Trends abound. Business is based on them, it seems--someone comes up with a new product, or a new way of doing things, and the parade of competitors and wannabes begins. Identifying trends and serving the needs they create is therefore a crucial part of continued success.

That's why I'm here. Not to tell you about existing trends; that's what the other editors and I do on all the other pages. You know--mobile marketing blah blah, enterprise consolidation rhubarb--that sort of thing. You should already have your fill of those. By "here," I mean on the back page of CRM, where we reward our faithful readers with stuff they can't get anyplace else. And I've got a hot new trend for y'all to get in on. Hopefully the lead time inherent in magazine publishing won't make me too late.

First, a word of caution: This isn't officially a trend yet. Two instances is a coincidence; it's not a trend until we have three. But in the past couple of weeks I've had dealings with two companies in particular, Tealeaf and Oncontact. One's a transaction-focused customer experience solution for the Web, the other is a midmarket CRM vendor, but that's not the important part.

Look at the names, man.

Oncontact. Tealeaf. These could easily have been OnContact and TeaLeaf (actually, it used to be TeaLeaf). Or OnConTacT. Or teaLeaf. Or something even worse, looking like a cat had walked across a keyboard. We are witnessing a revolution in corporate naming, ladies and gentlemen: the de-interCapping of American business.

You know what I'm talking about. Being part of the dot-com boom was like reading a poem by e.e. cummings, and it seemed like every new company founded since 1985 had to put capital letters at random points in its logo in order to attract startup cash or sell its vaporware.

A study once revealed that the three words most likely to get a reader's attention were Free, Now, and Sex. Thus, the perfect advertisement for garnering looks would be "Free Sex Now." Remember when a business wasn't really a business unless it had ".com" after its name? It's the same thing. I once worked out that the perfect name for a magazine would be something like eFast i-Business3.0.com -- it says nothing, but, boy, is it loaded with symbolism! What does it symbolize? The idiocy of pathetic sheep following the flock.
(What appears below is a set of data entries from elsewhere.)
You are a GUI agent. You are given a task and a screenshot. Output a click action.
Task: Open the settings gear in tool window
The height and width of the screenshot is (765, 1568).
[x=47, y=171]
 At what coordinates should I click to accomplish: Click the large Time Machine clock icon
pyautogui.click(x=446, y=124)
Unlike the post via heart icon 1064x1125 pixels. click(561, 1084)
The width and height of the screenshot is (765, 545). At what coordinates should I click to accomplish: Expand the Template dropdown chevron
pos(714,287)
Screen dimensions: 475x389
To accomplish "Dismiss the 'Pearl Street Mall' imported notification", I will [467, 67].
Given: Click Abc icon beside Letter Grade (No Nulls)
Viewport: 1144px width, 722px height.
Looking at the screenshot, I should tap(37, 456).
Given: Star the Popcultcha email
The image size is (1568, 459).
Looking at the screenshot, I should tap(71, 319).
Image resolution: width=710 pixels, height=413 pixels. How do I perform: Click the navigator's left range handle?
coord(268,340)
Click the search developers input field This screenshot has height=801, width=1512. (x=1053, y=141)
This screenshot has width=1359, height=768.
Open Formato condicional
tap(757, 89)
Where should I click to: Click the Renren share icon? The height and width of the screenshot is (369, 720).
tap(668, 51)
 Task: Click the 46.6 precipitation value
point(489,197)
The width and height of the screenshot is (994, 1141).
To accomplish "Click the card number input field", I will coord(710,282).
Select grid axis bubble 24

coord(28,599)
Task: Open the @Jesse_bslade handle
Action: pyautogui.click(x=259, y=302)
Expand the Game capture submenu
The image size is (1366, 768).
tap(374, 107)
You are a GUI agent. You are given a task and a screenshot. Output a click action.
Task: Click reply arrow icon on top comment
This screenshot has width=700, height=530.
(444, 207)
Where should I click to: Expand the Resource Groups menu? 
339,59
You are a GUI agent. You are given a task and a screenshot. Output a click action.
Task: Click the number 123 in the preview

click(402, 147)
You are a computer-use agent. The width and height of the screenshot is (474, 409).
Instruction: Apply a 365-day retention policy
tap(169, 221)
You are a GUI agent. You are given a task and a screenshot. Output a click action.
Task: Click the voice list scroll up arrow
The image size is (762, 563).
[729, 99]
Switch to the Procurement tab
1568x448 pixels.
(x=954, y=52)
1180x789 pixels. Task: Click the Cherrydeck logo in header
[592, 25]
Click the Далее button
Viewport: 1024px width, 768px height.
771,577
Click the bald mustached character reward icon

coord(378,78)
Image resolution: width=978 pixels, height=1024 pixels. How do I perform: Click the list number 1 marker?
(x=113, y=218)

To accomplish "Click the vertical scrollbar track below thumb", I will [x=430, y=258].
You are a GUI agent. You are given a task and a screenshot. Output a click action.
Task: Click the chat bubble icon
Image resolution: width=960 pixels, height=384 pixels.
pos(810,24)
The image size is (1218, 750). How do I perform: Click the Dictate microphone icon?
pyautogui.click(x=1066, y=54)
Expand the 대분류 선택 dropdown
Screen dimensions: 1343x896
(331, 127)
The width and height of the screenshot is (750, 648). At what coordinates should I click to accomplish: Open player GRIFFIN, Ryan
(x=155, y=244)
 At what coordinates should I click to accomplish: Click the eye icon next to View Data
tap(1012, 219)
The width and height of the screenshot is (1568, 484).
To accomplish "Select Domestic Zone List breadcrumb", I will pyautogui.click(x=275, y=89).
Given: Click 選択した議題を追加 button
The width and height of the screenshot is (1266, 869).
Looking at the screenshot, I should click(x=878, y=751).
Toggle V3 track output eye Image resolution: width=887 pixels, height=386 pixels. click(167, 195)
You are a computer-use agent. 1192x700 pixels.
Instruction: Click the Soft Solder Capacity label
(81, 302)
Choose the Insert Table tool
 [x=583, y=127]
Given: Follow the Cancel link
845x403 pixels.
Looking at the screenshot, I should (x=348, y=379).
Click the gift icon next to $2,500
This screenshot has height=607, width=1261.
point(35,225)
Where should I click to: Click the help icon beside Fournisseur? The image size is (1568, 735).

Don't get me wrong: Despite my love of this mongrel language we call English, I have no problem with the occasional excursion from what's considered good form. Sooner or later, somebody has to make up a word or find a new way of expressing an old one. In fact, there's nothing wrong with trying to stand out from the crowd. But the crowd eventually caught up: The occasional use of initial lowercase, interCapping, and odd spellings became customary--way past being a mere trend, it became a sickening epidemic. (Don't even get me started on the use of symbols: Excite@Home, we hardly knew ye!) It was no longer enough to have a clever name for your company; you had to instill excitement with the name's appearance.

Personally, I'd rather a company excite me -- at home or anywhere else -- with what its product or service can do, how it can change the way I do what I do, and how it's not going to wreck Earth in the process of doing it. The name is secondary.